§ Tasks for this exercise
[A] Transcribe the portion of the occipital skull implant text that opens with the words containing "Surgical Placement" and closes with "bone cement contouring.".
[B] Carry on the occipital skull implant text from the point where it stops.

§ Excerpt provided
For aesthetic occipital augmentation, the most common materials include:

  • Custom silicone elastomer – widely used for cosmetic skull augmentation.
  • PEEK (polyetheretherketone) – used more commonly in cranial reconstruction for craniotomy bone flap loss..
  • Titanium – used primarily for reconstructive cranial defects rather than cosmetic augmentation.

Surgical Placement

  • Usually inserted through a posterior scalp incision.
  • Placed directly on top of the occipital bone beneath the scalp.
  • Secured when necessary with small titanium screws.
  • Typical operative time: 1–2 hours for cosmetic augmentation cases.

Advantages of a Custom Implant

  • Exact fit to the skull anatomy.
  • Precise control of projection and width.
  • More predictable than injectable fillers or bone cement contouring.
  • Can simultaneously correct asymmetry and flatness.

Design Considerations

For a posterior skull implant, I typically evaluate:

  • Maximum central projection increase (mm)
  • Lateral width expansion
  • Transition into the parietal regions
  • Existing asymmetry
  • Scalp thickness and tissue stretch capacity

Case Study

This older male had a flat back of the head that was treated by a custom occipital skull implant 14 years previously. He liked the result but wanted it to extend more inferiorly the whole down to the bottom of the visible occipital bone (nuchal ridge)

§ Data extract
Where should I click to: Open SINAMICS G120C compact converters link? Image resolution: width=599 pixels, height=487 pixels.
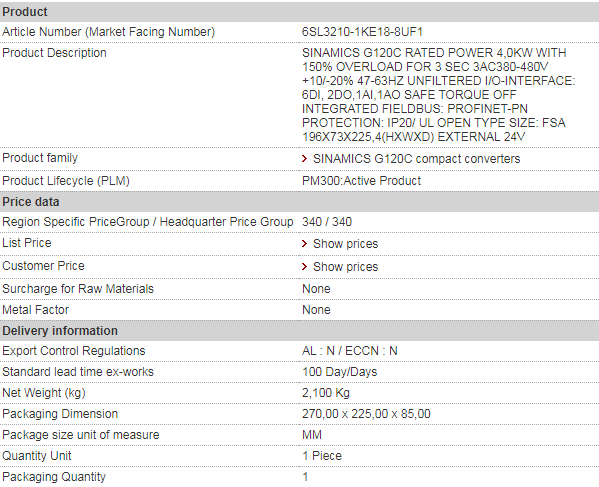pyautogui.click(x=416, y=159)
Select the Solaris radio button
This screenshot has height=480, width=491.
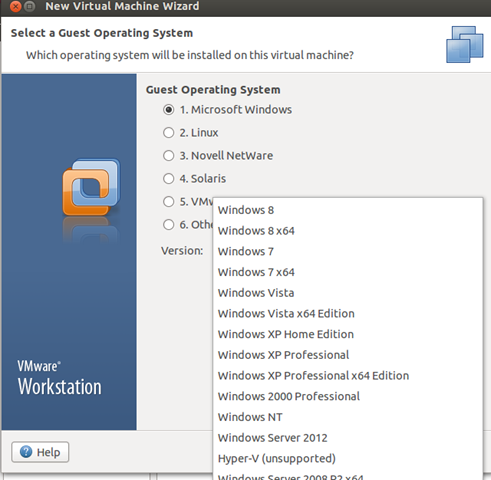pyautogui.click(x=169, y=179)
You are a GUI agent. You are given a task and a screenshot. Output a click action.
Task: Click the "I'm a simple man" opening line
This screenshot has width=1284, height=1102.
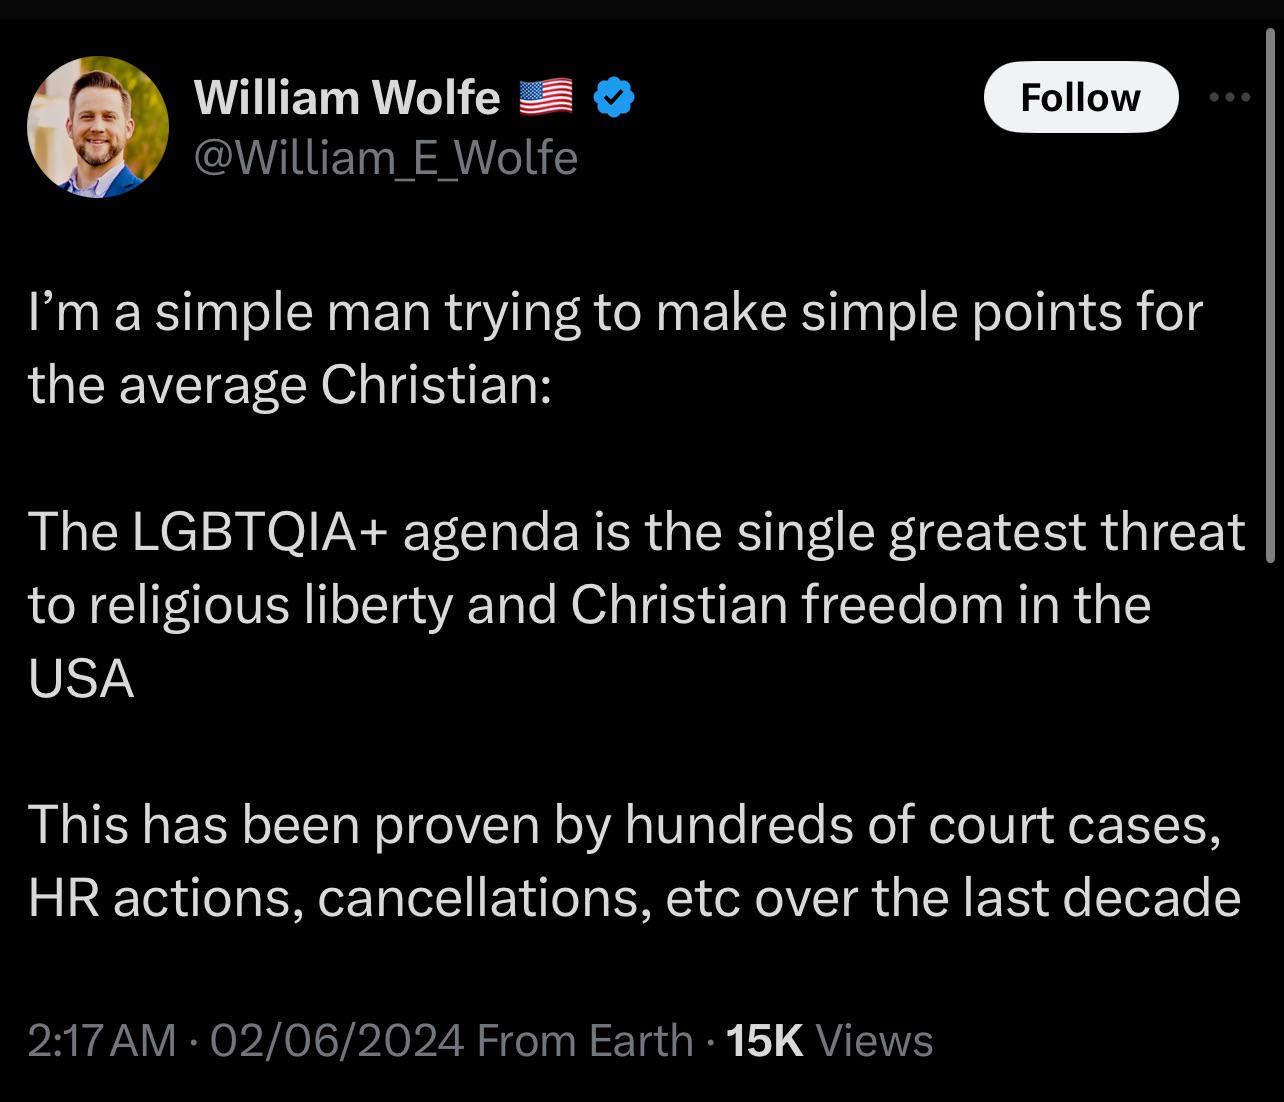(x=615, y=312)
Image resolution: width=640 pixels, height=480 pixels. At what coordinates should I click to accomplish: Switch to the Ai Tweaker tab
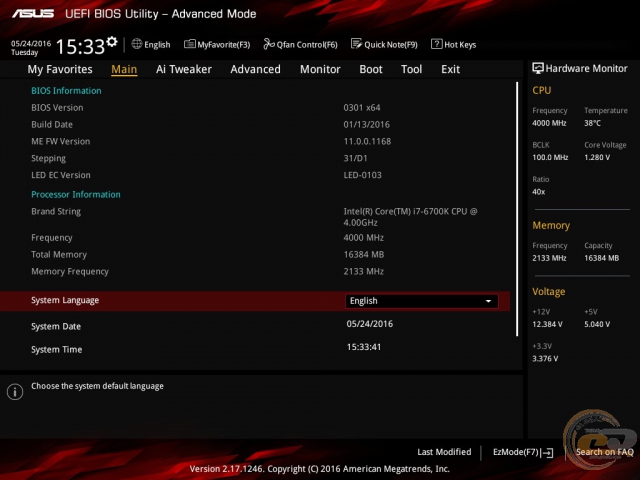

§ Responses for each task
[A]
Surgical Placement

  • Usually inserted through a posterior scalp incision.
  • Placed directly on top of the occipital bone beneath the scalp.
  • Secured when necessary with small titanium screws.
  • Typical operative time: 1–2 hours for cosmetic augmentation cases.

Advantages of a Custom Implant

  • Exact fit to the skull anatomy.
  • Precise control of projection and width.
  • More predictable than injectable fillers or bone cement contouring.

[B]
A 3D CT scan showed the depression in the shape of the back of the head between the bottom of the implant and the nuchal ridge. A custom skull implant  extension was designed to fill in the depression.

Under general anesthesia and in the prone position the custom extension implant was prepared by placing multiple 4mm perfusion holes.

Through a part of the same incision used from the initial implant the extension implant was placed and secured with two drilled screws that passed through both implants to the bone.

The extension of the original implant’s contour could be seen immediately

Discussion

A secondary onlay extension can be added to an existing custom skull implant, but the key issue is how accurately the in-place implant surface can be captured.

The usual approach:

  1. Obtain a new thin-cut 3D CT scan with the current implant in place.
  2. Segment both the skull and visible implant contours.
  3. Design the extension as a custom add-on piece that overlaps or keys onto the existing implant margin.
  4. Use a feathered edge transition so the extension blends into both the native skull and the prior implant.
  5. Fixation is typically by small screws into bone where accessible; fixation into the existing implant depends on its material and thickness.

Important design considerations:

  • The extension should ideally have a buttress/overlap interface, not just a thin edge-to-edge contact.
  • If the existing implant is silicone, direct rigid fixation to it is limited; the extension usually needs bony fixation.
  • A secondary extension is easier when the desired augmentation is along an exposed implant border, such as seen in this case at the occipital implant edge.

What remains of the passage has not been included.